DIRECTIVE
Copy out the rows word for word, from the line with "click on home-button." up to and including the line with "center [477, 439].".

Source records
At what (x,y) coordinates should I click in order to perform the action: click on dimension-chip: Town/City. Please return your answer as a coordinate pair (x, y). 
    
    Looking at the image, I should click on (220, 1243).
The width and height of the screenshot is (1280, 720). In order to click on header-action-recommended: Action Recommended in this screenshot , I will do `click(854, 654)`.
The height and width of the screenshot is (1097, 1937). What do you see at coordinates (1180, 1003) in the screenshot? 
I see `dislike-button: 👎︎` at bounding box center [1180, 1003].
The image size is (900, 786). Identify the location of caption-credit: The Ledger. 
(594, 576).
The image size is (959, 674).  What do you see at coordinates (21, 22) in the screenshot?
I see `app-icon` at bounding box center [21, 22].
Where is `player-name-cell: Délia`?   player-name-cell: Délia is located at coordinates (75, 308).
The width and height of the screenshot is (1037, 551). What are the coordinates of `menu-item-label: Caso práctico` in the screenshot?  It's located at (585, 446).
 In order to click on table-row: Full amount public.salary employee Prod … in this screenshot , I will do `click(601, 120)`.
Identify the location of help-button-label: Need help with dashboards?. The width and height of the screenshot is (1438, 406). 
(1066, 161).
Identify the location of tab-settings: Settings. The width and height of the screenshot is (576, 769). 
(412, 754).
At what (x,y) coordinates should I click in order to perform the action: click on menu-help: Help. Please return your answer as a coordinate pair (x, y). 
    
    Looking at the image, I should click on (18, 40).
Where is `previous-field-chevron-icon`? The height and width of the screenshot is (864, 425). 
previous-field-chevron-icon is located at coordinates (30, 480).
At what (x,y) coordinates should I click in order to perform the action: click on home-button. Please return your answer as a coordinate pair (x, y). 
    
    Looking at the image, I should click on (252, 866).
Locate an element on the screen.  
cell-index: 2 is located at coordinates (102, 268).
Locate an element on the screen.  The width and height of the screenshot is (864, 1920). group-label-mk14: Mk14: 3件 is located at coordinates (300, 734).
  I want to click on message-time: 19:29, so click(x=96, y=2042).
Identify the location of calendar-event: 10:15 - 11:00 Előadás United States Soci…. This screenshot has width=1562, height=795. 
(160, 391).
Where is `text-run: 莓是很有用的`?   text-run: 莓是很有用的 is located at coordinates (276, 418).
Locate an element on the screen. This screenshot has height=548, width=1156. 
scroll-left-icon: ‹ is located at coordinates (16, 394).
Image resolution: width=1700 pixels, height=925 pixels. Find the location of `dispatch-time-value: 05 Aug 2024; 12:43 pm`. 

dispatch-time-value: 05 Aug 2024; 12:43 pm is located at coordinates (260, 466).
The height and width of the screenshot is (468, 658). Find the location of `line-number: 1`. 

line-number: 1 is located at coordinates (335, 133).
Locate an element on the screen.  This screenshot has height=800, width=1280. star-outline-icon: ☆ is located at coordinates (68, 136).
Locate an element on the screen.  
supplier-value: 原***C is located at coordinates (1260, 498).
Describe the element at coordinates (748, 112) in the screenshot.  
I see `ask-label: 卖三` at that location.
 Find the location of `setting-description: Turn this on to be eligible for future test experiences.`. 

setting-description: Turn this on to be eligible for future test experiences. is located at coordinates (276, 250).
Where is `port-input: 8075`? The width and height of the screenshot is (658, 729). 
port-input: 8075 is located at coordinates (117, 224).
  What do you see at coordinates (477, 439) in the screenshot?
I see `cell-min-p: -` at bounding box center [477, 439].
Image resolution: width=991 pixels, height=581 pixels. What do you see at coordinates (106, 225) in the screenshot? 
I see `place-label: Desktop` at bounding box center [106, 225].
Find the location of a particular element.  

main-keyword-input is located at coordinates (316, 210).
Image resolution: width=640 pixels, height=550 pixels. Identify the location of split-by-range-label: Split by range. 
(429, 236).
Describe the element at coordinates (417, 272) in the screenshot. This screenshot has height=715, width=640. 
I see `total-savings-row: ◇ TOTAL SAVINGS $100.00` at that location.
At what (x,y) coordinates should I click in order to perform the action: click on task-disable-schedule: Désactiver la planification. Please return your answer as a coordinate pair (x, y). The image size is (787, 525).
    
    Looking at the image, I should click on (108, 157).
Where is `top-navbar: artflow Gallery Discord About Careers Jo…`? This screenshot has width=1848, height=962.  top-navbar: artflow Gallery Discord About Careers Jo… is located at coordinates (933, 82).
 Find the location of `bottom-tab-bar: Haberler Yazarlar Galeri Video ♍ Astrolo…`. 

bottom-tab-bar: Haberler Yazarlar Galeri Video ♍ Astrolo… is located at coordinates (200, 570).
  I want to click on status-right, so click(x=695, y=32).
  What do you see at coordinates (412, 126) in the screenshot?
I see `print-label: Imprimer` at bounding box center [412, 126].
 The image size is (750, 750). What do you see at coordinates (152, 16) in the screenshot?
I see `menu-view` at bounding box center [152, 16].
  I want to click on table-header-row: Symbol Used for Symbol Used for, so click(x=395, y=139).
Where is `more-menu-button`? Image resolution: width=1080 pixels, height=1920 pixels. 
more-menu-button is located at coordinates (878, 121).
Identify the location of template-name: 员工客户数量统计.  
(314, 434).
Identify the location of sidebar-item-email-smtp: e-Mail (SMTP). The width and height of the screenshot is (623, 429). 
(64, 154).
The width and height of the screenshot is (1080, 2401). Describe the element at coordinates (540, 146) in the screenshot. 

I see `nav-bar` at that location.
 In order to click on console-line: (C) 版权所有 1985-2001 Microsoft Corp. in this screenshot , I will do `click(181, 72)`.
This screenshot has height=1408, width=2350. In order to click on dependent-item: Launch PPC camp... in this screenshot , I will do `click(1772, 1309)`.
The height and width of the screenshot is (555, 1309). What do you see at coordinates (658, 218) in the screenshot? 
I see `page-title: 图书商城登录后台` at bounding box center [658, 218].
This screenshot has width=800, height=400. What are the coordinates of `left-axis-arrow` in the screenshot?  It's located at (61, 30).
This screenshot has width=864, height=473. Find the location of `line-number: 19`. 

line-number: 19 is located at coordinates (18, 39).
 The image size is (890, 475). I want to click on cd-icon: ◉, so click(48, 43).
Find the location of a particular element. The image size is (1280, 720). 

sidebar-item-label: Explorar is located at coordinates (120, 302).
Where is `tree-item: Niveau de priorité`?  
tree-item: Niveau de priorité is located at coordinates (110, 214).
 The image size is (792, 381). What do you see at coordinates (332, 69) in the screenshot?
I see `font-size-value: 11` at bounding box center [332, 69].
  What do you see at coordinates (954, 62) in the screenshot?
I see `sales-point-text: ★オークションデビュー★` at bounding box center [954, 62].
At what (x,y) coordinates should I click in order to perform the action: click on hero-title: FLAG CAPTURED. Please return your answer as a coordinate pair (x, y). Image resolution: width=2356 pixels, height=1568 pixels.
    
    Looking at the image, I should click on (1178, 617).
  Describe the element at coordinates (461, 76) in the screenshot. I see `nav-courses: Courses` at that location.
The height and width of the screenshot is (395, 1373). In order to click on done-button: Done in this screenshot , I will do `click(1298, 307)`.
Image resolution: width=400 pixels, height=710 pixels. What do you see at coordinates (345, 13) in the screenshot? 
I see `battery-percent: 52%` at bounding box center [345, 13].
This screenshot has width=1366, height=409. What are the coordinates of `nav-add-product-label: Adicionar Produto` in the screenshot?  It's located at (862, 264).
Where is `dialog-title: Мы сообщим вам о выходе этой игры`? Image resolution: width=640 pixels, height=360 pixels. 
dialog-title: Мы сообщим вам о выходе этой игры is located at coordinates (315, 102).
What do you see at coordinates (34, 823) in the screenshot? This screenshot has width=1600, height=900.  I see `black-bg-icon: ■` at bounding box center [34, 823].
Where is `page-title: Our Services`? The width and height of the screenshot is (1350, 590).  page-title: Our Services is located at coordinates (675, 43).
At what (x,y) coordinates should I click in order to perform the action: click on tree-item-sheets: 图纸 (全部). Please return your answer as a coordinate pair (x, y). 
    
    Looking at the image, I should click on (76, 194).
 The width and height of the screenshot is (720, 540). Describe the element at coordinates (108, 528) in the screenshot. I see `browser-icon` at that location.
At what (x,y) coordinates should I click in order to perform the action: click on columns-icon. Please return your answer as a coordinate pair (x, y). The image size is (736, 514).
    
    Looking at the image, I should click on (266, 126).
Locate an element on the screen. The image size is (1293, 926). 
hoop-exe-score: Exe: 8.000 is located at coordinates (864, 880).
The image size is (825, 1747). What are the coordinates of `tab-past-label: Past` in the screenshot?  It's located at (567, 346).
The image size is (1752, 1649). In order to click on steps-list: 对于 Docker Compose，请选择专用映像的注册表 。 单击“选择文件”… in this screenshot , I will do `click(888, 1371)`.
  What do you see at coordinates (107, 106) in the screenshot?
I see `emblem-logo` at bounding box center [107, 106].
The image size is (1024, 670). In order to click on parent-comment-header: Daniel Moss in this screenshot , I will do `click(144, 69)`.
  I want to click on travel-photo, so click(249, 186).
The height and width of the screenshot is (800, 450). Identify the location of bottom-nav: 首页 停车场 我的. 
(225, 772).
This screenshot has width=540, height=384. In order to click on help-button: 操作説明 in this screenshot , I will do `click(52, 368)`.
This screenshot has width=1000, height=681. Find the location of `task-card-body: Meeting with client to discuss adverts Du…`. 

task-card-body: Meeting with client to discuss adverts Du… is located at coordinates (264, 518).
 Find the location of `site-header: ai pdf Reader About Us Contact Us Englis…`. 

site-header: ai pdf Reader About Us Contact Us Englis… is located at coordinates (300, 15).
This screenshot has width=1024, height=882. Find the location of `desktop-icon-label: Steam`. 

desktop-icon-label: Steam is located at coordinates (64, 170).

ANSWER SECTION
At what (x,y) coordinates should I click in order to perform the action: click on home-button. Please return your answer as a coordinate pair (x, y). 
    
    Looking at the image, I should click on (252, 866).
Locate an element on the screen.  
cell-index: 2 is located at coordinates (102, 268).
Locate an element on the screen.  The width and height of the screenshot is (864, 1920). group-label-mk14: Mk14: 3件 is located at coordinates (300, 734).
  I want to click on message-time: 19:29, so click(x=96, y=2042).
Identify the location of calendar-event: 10:15 - 11:00 Előadás United States Soci…. This screenshot has width=1562, height=795. 
(160, 391).
Where is `text-run: 莓是很有用的`?   text-run: 莓是很有用的 is located at coordinates (276, 418).
Locate an element on the screen. This screenshot has height=548, width=1156. 
scroll-left-icon: ‹ is located at coordinates (16, 394).
Image resolution: width=1700 pixels, height=925 pixels. Find the location of `dispatch-time-value: 05 Aug 2024; 12:43 pm`. 

dispatch-time-value: 05 Aug 2024; 12:43 pm is located at coordinates (260, 466).
The height and width of the screenshot is (468, 658). Find the location of `line-number: 1`. 

line-number: 1 is located at coordinates (335, 133).
Locate an element on the screen.  This screenshot has height=800, width=1280. star-outline-icon: ☆ is located at coordinates (68, 136).
Locate an element on the screen.  
supplier-value: 原***C is located at coordinates (1260, 498).
Describe the element at coordinates (748, 112) in the screenshot.  
I see `ask-label: 卖三` at that location.
 Find the location of `setting-description: Turn this on to be eligible for future test experiences.`. 

setting-description: Turn this on to be eligible for future test experiences. is located at coordinates (276, 250).
Where is `port-input: 8075`? The width and height of the screenshot is (658, 729). 
port-input: 8075 is located at coordinates (117, 224).
  What do you see at coordinates (477, 439) in the screenshot?
I see `cell-min-p: -` at bounding box center [477, 439].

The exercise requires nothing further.